- The poster for RAF 12: Dvalishvili vs. Cejudo 2
- Promotion: Real American Freestyle
- Date: August 22, 2026
- Venue: Rocket Arena
- City: Cleveland, Ohio

Event chronology
| RAF 11: Tsarukyan vs. Covington | RAF 12: Dvalishvili vs. Cejudo 2 | RAF Moscow: Chimaev vs. Woodley |

= RAF 12 =

Upcoming 2026 wrestling event

RAF 12: Dvalishvili vs. Cejudo 2 was a freestyle wrestling event produced by the Real American Freestyle (RAF) promotion which took place on August 22, 2026, at the Rocket Arena in Cleveland, Ohio.

== Background ==
This event marked the first-year anniversary show of RAF, returning to the promotion's original host city of Cleveland, Ohio for the first time since RAF 01.

A lightweight bout for the inaugural RAF Lightweight Crossover Championship with former UFC Bantawmeight Champion Merab Dvalishvili and former UFC Flyweight and fellow Bantamweight Champion (also 2008 Olympic gold medalist in freestyle wrestling) Henry Cejudo headlined the event.

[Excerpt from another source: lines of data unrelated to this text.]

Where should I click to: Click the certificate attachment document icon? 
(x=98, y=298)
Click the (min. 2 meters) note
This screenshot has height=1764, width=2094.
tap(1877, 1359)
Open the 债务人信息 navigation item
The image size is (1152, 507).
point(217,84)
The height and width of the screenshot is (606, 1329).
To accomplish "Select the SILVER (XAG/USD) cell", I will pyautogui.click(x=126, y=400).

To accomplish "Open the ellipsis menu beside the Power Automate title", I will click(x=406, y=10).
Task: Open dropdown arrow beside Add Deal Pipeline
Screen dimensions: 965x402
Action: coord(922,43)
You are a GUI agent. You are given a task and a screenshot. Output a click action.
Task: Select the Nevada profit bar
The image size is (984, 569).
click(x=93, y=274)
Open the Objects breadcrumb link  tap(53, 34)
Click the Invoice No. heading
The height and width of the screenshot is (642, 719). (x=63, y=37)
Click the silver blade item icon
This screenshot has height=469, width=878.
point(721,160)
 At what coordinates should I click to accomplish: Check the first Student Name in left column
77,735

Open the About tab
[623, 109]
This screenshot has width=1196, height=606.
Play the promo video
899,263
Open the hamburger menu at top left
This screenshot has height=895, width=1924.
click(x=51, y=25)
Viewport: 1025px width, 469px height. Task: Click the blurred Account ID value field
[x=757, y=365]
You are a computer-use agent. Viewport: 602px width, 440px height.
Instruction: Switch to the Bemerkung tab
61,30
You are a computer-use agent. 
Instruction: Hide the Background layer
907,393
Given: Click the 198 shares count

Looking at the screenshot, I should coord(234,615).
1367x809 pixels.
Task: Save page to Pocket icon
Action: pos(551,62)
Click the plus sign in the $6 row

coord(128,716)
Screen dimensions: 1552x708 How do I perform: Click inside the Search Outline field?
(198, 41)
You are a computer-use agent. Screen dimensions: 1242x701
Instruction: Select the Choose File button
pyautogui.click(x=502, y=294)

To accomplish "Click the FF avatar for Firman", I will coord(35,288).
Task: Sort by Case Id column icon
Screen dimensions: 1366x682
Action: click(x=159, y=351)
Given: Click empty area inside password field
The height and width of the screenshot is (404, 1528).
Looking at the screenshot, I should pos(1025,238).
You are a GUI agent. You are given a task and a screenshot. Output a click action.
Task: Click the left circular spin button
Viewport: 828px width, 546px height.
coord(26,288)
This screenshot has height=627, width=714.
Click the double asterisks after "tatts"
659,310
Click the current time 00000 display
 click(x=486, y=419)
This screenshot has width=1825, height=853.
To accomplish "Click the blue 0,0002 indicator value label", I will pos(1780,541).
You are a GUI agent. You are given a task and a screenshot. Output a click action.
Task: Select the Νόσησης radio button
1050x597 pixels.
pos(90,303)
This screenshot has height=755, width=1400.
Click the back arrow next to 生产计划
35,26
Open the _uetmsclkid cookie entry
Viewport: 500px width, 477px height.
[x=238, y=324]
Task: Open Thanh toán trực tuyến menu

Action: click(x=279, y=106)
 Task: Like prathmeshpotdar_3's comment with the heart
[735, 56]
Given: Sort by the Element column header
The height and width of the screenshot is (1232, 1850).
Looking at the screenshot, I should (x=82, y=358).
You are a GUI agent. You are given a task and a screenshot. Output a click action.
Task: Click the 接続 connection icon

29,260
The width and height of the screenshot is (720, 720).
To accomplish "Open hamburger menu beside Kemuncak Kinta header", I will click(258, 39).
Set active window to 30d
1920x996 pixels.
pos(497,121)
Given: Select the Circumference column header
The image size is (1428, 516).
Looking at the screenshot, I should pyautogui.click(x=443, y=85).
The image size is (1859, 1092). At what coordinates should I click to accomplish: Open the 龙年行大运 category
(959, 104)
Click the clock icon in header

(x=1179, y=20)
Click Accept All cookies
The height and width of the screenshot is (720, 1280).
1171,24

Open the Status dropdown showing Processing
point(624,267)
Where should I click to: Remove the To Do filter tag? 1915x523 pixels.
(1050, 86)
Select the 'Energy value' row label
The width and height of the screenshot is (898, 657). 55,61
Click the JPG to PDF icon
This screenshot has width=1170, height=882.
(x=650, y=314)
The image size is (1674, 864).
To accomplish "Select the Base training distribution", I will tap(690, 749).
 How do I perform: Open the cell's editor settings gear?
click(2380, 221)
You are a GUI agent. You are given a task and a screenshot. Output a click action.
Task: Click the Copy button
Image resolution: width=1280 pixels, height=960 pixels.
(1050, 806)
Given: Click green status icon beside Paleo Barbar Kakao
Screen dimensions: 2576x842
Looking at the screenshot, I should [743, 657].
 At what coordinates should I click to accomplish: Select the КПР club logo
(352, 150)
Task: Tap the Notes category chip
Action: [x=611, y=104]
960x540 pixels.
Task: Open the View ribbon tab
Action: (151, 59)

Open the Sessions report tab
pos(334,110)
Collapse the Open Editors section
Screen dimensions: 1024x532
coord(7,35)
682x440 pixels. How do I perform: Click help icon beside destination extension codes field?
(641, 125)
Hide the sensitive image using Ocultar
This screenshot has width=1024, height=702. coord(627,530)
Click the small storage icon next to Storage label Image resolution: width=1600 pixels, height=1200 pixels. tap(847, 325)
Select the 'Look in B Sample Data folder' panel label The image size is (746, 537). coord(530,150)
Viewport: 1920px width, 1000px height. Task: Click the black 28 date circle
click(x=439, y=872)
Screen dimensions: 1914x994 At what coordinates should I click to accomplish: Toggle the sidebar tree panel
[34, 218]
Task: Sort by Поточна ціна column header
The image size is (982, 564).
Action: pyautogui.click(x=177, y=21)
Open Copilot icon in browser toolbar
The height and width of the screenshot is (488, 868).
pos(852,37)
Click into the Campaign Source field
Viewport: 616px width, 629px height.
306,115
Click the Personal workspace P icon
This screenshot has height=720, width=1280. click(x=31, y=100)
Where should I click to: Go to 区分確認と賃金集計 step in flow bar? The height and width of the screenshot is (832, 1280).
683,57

They competed in freestyle wrestling for the first time at RAF Georgia in July 2026 where Dvalishvili won by decision. They were originally scheduled to compete at RAF 08 in April 2026 but Cejudo withdrew hours before the event. Their first bout was at UFC 298 in mixed martial arts in February 2024 where Dvalishvili won via unanimous decision.

A catchweight bout between 2012 Olympic gold medalist in freestyle wrestling Jordan Burroughs and Sean Brady was scheduled to headline the event, but was shifted to the co-main event for undisclosed reasons.

A RAF Crossover Cruiserweight Championship match between former current champion (also former interim UFC Welterweight Champion) Colby Covington and former UFC Welterweight Champion Belal Muhammad was scheduled for the event. However, the bout was shifted to September at RAF 13 as the main event.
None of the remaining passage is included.